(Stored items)

⁂

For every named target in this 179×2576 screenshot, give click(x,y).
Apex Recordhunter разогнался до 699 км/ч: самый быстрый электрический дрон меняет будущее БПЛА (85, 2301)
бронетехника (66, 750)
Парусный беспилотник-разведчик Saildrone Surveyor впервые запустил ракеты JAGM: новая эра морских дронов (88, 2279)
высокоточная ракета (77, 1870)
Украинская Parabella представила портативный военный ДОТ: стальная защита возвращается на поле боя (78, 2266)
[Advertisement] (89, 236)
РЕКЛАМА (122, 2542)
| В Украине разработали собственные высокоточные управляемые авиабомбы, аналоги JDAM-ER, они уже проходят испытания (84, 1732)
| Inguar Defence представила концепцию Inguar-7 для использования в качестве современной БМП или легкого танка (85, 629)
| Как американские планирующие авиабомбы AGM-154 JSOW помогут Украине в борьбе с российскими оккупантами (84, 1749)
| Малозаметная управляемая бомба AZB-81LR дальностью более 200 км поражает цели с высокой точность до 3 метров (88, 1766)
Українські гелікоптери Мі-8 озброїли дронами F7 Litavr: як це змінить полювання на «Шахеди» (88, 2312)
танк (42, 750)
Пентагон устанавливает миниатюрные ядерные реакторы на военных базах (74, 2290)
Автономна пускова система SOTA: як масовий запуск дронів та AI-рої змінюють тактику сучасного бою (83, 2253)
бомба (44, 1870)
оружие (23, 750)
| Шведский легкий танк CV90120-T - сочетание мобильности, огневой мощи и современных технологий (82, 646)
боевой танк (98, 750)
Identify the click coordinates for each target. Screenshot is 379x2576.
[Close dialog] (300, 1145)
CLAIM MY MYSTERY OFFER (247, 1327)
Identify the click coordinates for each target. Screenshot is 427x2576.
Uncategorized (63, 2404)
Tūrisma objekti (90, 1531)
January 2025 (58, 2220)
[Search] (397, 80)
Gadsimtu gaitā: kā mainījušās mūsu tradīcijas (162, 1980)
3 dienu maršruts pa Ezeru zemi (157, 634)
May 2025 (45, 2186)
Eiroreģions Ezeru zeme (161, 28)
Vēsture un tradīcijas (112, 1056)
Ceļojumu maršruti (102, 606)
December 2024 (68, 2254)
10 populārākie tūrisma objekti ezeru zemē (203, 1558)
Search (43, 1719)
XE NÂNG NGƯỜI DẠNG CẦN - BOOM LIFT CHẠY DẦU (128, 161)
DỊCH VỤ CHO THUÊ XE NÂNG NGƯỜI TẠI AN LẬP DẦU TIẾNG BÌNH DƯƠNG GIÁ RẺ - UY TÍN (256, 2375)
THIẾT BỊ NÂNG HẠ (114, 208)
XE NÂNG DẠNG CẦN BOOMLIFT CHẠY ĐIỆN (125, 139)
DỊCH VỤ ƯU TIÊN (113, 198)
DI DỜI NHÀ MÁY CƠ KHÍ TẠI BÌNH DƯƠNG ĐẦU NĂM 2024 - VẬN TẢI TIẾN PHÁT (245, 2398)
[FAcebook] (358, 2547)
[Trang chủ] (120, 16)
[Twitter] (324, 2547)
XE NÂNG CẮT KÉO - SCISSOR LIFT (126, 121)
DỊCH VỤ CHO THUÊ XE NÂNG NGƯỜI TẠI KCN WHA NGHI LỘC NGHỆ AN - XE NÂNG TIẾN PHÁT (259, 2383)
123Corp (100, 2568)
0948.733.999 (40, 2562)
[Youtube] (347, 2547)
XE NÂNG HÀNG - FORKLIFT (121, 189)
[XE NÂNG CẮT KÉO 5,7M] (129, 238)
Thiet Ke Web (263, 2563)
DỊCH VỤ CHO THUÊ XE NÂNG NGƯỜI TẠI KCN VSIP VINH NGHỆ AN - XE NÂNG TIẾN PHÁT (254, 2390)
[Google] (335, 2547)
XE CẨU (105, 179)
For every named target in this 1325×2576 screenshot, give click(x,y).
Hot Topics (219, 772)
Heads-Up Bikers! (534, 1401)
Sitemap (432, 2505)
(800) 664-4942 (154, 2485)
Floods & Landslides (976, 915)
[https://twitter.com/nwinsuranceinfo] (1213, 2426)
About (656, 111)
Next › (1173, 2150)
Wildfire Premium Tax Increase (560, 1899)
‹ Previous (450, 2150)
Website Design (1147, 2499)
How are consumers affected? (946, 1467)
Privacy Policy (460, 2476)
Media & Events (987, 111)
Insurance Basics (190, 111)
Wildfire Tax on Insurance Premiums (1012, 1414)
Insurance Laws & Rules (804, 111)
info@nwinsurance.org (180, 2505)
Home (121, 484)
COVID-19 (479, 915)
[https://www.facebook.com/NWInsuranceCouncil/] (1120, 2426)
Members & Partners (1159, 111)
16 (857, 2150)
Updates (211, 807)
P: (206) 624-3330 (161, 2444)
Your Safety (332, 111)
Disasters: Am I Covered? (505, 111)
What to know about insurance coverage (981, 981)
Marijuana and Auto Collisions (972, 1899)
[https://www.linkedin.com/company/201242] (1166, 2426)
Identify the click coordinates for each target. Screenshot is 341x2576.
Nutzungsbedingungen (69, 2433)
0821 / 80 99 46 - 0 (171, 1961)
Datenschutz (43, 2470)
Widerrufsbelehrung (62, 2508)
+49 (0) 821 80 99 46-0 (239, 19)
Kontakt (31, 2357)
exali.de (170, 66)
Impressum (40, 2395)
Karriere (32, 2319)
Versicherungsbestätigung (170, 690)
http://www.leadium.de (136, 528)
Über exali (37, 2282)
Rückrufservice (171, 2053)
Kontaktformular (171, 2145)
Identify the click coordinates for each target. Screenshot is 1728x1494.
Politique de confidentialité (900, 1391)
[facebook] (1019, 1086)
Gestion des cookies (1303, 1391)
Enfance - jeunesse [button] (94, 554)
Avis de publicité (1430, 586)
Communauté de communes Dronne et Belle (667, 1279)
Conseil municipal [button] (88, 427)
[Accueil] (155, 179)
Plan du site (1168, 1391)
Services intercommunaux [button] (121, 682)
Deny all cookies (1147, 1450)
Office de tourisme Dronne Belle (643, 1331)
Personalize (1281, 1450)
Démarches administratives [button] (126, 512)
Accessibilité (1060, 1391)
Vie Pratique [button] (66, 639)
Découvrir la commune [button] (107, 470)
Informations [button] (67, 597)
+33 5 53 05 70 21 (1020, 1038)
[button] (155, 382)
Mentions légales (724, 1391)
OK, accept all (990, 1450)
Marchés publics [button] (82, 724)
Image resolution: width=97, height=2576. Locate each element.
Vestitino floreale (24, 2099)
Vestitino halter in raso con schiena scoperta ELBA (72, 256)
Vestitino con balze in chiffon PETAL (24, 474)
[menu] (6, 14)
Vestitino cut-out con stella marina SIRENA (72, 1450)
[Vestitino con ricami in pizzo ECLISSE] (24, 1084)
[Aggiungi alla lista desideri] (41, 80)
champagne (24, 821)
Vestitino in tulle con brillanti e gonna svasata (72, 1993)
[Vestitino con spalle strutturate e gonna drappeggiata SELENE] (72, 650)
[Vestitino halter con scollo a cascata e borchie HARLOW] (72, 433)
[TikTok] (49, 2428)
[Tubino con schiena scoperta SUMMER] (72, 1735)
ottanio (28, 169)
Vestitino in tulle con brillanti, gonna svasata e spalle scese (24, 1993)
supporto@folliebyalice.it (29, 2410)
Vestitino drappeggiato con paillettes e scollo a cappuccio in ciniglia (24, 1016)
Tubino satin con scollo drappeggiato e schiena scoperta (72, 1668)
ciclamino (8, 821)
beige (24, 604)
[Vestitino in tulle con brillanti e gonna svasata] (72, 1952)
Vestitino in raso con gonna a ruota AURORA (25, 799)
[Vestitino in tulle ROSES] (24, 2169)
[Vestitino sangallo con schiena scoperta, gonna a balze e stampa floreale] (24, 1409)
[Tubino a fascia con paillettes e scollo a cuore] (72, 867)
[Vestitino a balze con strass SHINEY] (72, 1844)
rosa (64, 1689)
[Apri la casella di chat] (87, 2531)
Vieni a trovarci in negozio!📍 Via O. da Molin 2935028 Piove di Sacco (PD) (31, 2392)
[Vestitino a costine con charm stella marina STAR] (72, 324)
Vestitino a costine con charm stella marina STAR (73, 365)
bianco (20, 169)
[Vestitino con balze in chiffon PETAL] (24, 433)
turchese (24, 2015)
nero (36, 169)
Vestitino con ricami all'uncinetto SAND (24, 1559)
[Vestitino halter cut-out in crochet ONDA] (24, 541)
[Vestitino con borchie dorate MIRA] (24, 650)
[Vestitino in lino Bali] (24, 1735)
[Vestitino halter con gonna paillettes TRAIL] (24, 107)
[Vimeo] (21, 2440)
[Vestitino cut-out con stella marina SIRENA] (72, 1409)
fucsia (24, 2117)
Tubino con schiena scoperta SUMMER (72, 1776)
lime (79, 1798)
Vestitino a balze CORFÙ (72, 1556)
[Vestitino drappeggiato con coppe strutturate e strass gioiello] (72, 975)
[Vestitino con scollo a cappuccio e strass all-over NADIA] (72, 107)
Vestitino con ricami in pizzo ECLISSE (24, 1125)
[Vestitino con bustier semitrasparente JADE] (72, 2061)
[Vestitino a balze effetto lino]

⁂

**WHAT YOU NEED TO DO**
Scan the data above for the word "Wildfire" and report every line where it is found.

**OUTPUT OF THE TASK**
Wildfire Premium Tax Increase (560, 1899)
Wildfire Tax on Insurance Premiums (1012, 1414)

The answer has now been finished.